I sat with my pen that night, and in an attempt to explain away my need for healing, I theologized. Instead of asking God for healing, my theological constructs dictated that I treat the sickness as a lesson from God—God, the vindictive teacher. Sometimes sin constricts our spiritual windpipes, I told myself, but when we deal with this sin, we’re allowed to worship with freedom; we’re allowed to worship like breathing. I should be grateful, really, that God gave me this physical reminder that I so needed his grace, and that only by his grace could I worship. And then I turned this existential theologizing into a worship song.
Let me breathe in your Spirit and exhale your praise.
There are things I reckoned ego-centric, things with which a savior should not be bothered. Requests for physical relief, white weddings for jet-black sinners—these were self-centered prayers to a God who promised salvation through suffering, right? At least, I thought so then.
Sometimes I still do.
As I sit in my chair and consider the past, wounds open—the emotional kind. I am sick with misapplied understandings of Jesus. I am sick with doubt. I am sick with nihilism, with fear of confessing my doubts. I am sick with the bottle. I am sick and in need of healing.

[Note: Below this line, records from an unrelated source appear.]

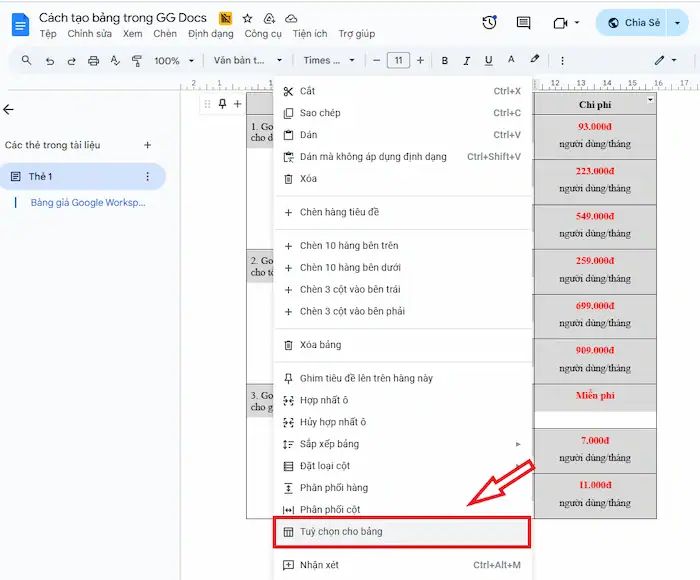The width and height of the screenshot is (700, 580).
Task: Open the comments panel icon
Action: 523,23
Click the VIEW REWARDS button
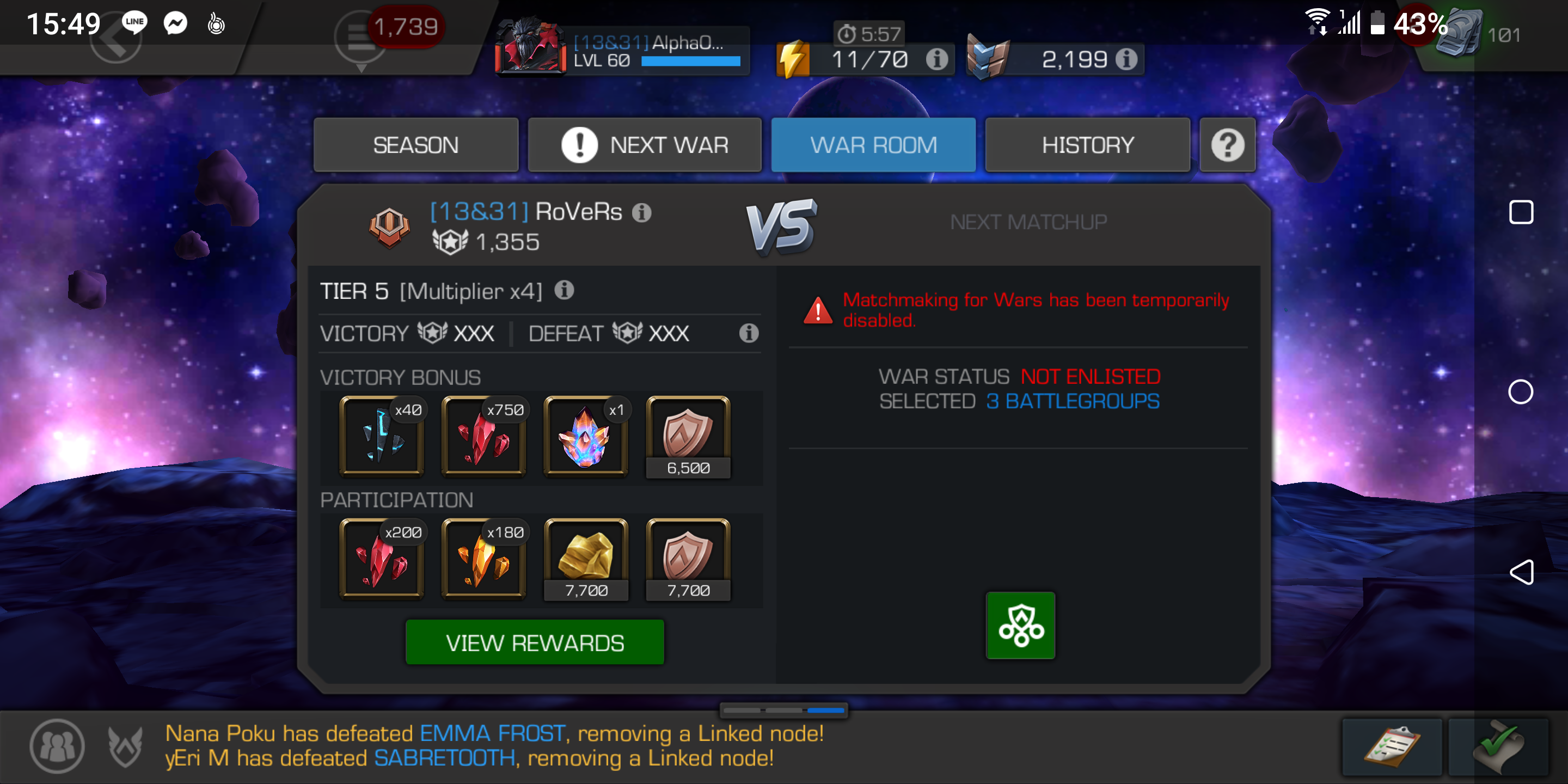1568x784 pixels. (x=535, y=642)
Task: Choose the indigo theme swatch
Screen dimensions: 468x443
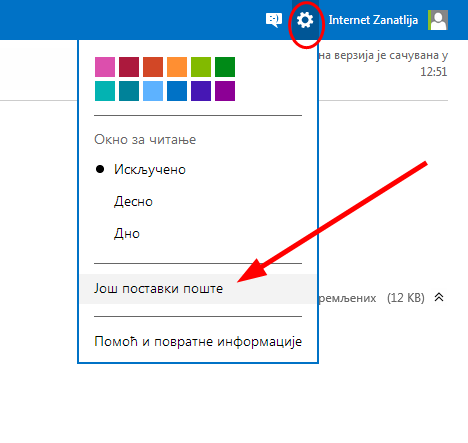Action: 201,91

This morning, though, for the first time, I see my sickness as an invitation to a new way forward. I’m reading these words from the gospel of Luke: “Jesus answered them, ‘It is not the healthy who need a doctor, but the sick. I have not come to call the righteous, but sinners to repentance’” (Luke 5:31–32).
I’m sick enough to need a physician. This morning, I will ask for healing for the first time.
Lord Jesus Christ, Son of God, have mercy on me, a sinner, and heal my sick lungs, my sick heart, and my sick son.